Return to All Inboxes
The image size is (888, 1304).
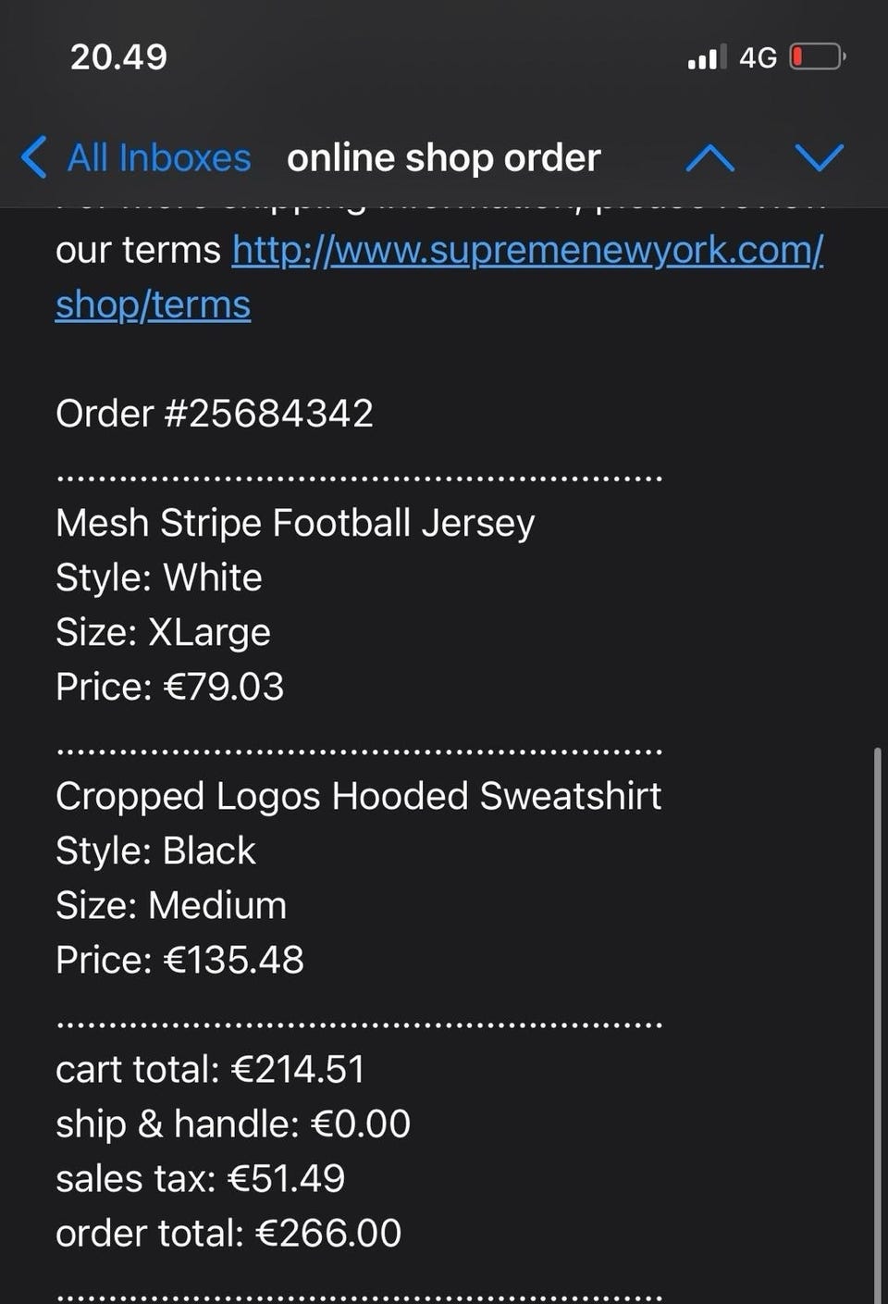pos(158,158)
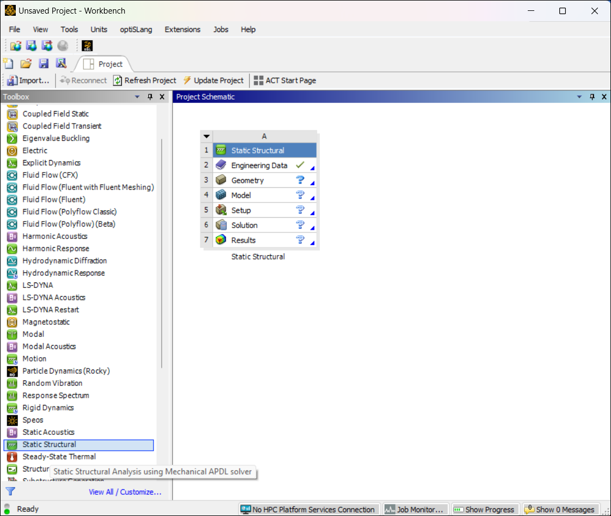Toggle Show Progress in status bar
Screen dimensions: 611x516
484,509
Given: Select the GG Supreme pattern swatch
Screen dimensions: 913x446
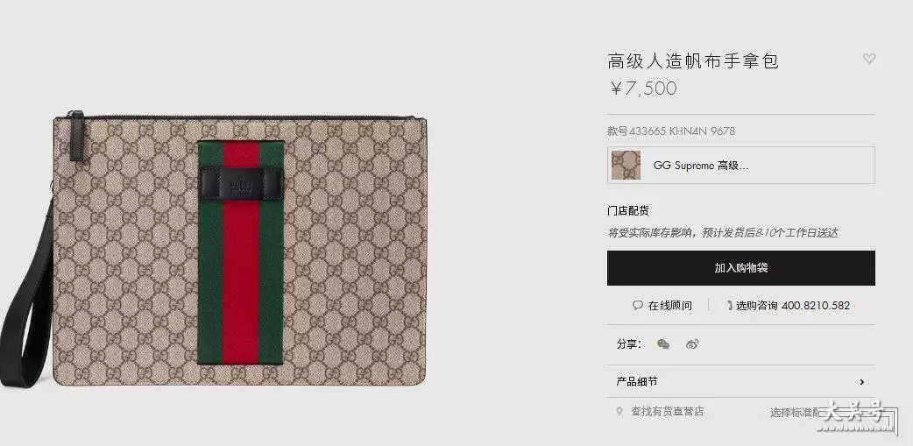Looking at the screenshot, I should pos(626,166).
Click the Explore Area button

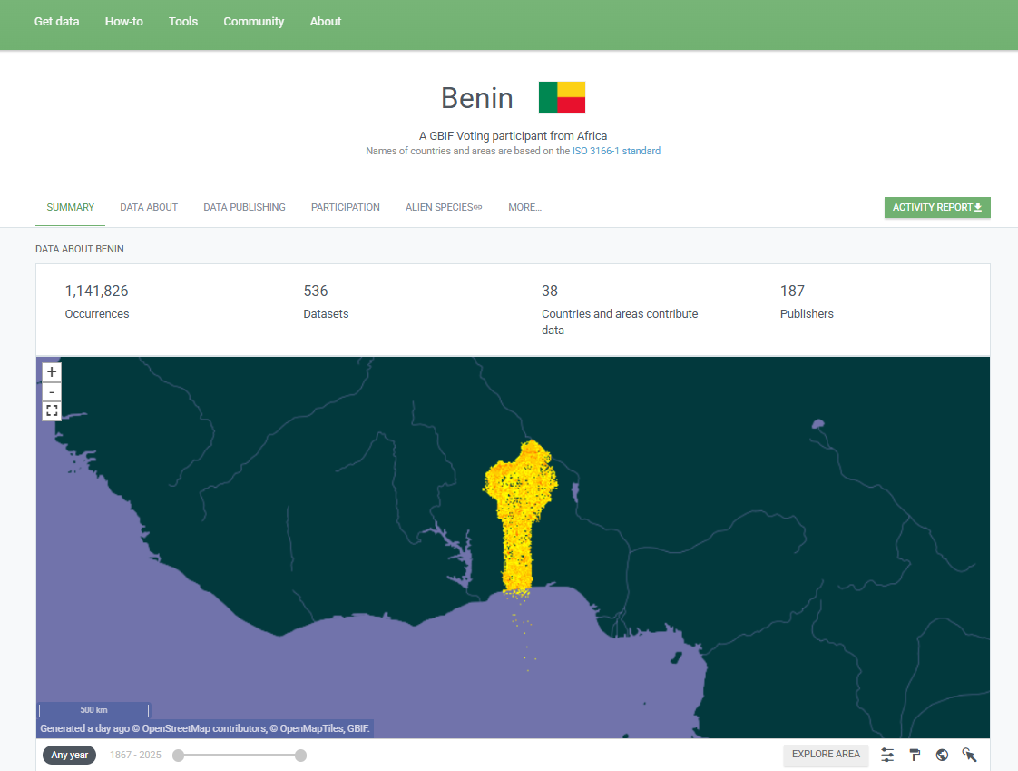pyautogui.click(x=826, y=755)
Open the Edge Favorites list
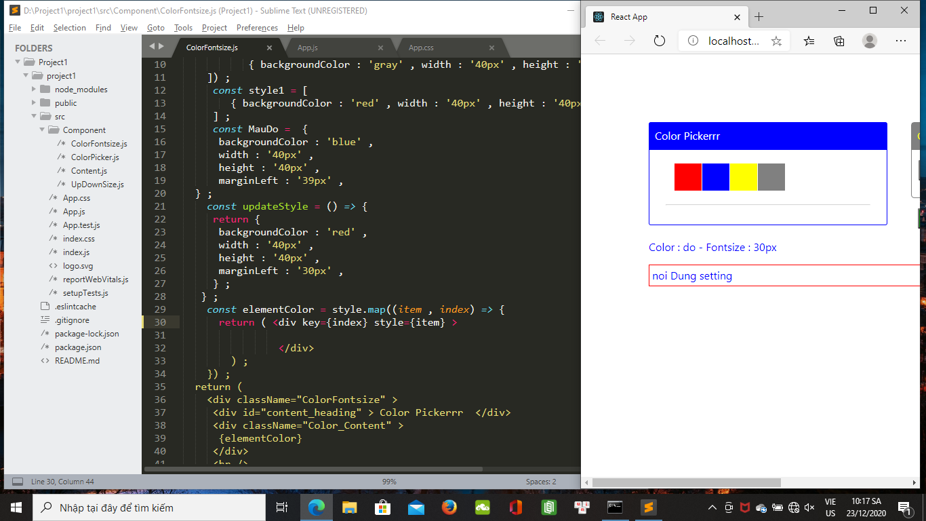926x521 pixels. click(x=809, y=41)
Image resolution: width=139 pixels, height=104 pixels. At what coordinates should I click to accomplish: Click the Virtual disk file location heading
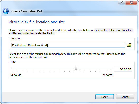pyautogui.click(x=37, y=22)
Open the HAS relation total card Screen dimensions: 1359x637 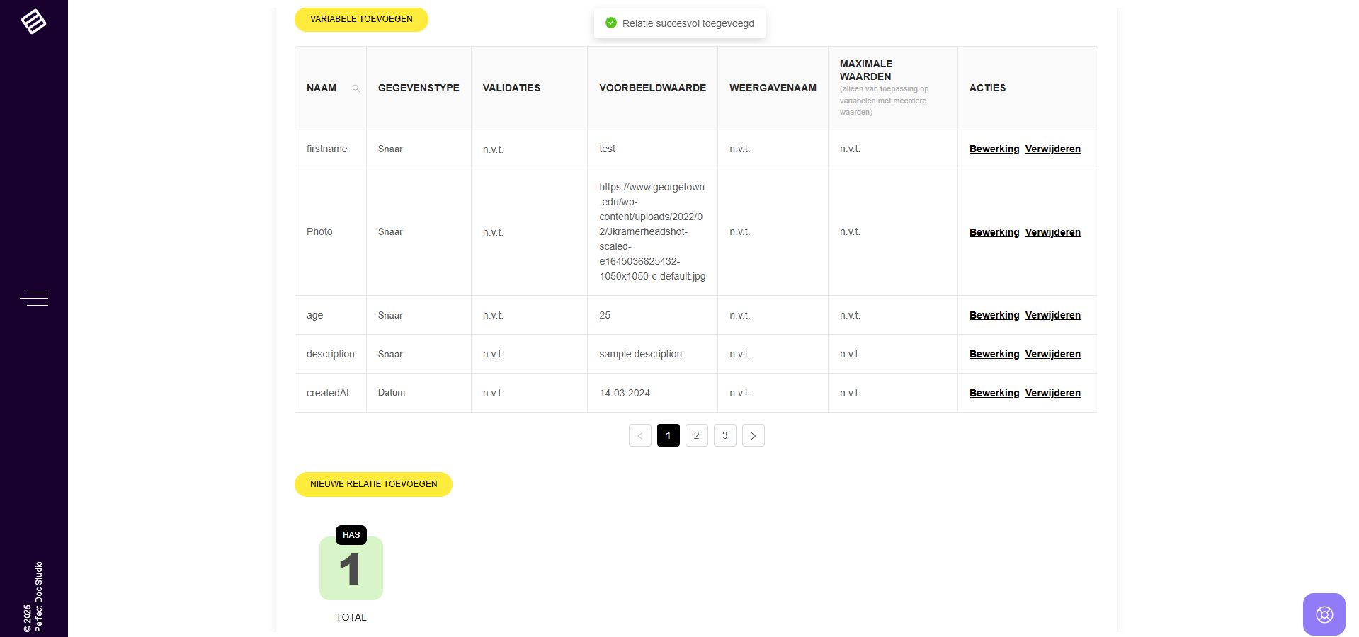(351, 568)
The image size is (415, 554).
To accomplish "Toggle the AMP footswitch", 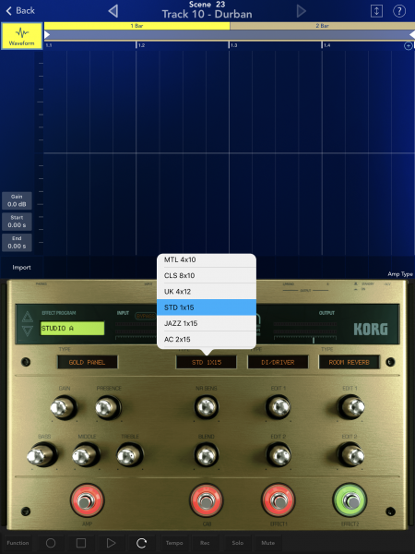I will coord(87,500).
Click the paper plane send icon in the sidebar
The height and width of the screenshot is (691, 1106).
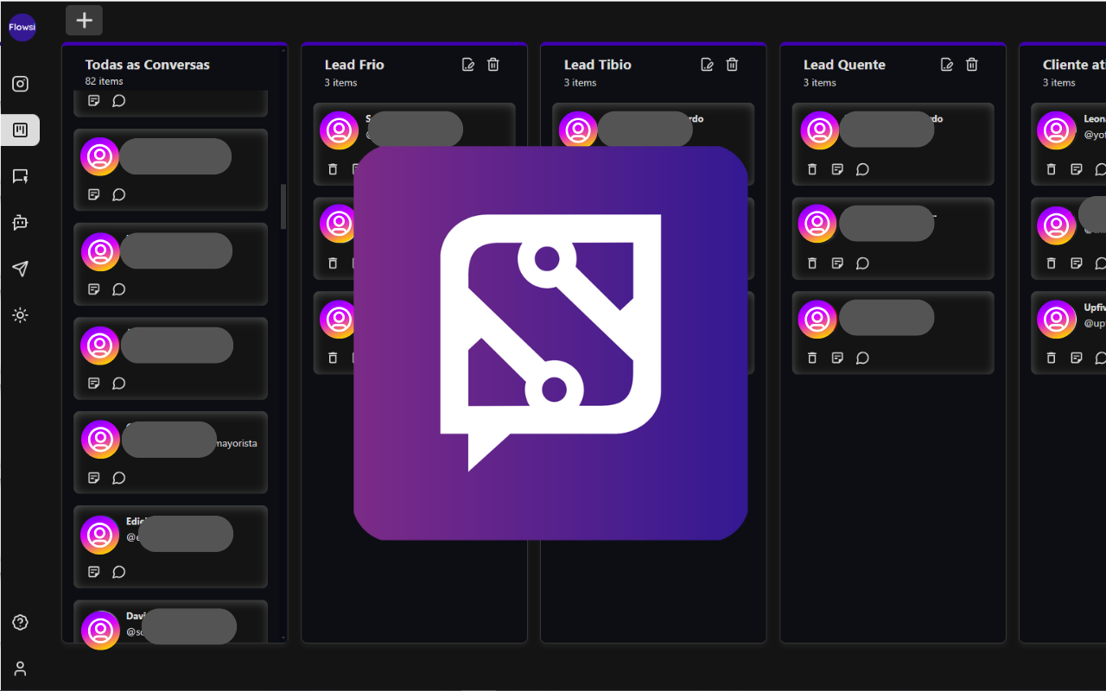(x=21, y=269)
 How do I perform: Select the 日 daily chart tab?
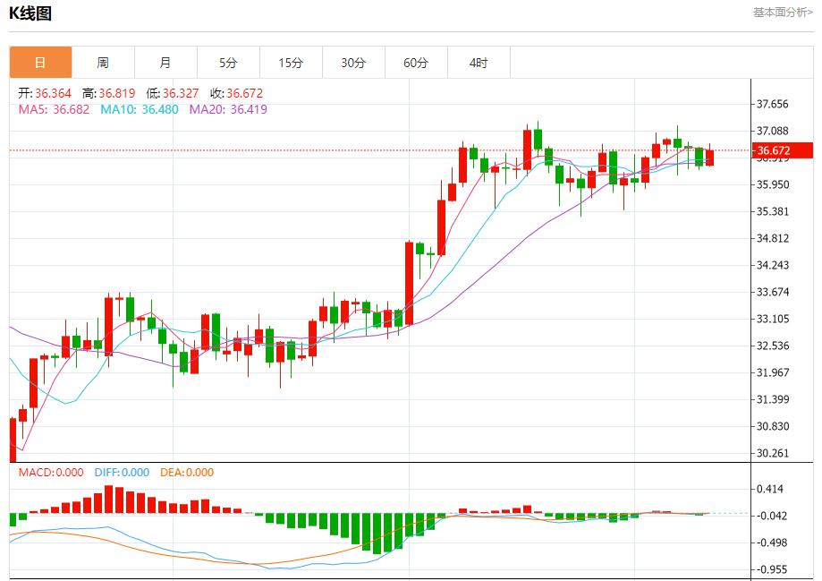coord(40,63)
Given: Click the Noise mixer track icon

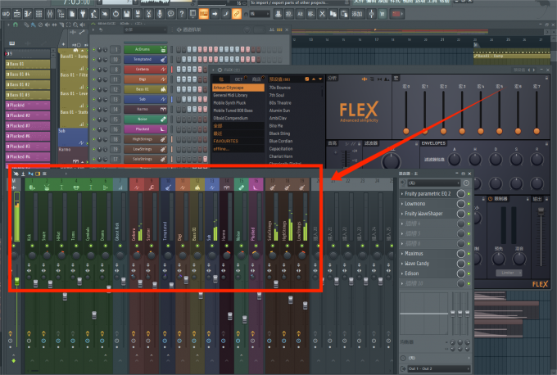Looking at the screenshot, I should pyautogui.click(x=239, y=188).
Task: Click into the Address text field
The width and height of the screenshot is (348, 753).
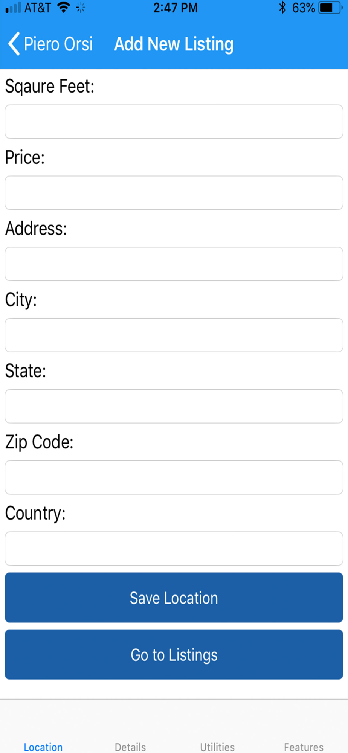Action: (174, 264)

Task description:
Word for word, give again the lines from the line with "Click the paper" through the end of the records above, with both ends included and the pictures left out.

Answer box:
Click the paper plane send icon in the sidebar
The height and width of the screenshot is (691, 1106).
(x=21, y=269)
 How do I perform: Select the 日 daily chart tab?
coord(40,63)
Given: Click the Noise mixer track icon

Looking at the screenshot, I should pyautogui.click(x=239, y=188).
Task: Click into the Address text field
The width and height of the screenshot is (348, 753).
Action: (174, 264)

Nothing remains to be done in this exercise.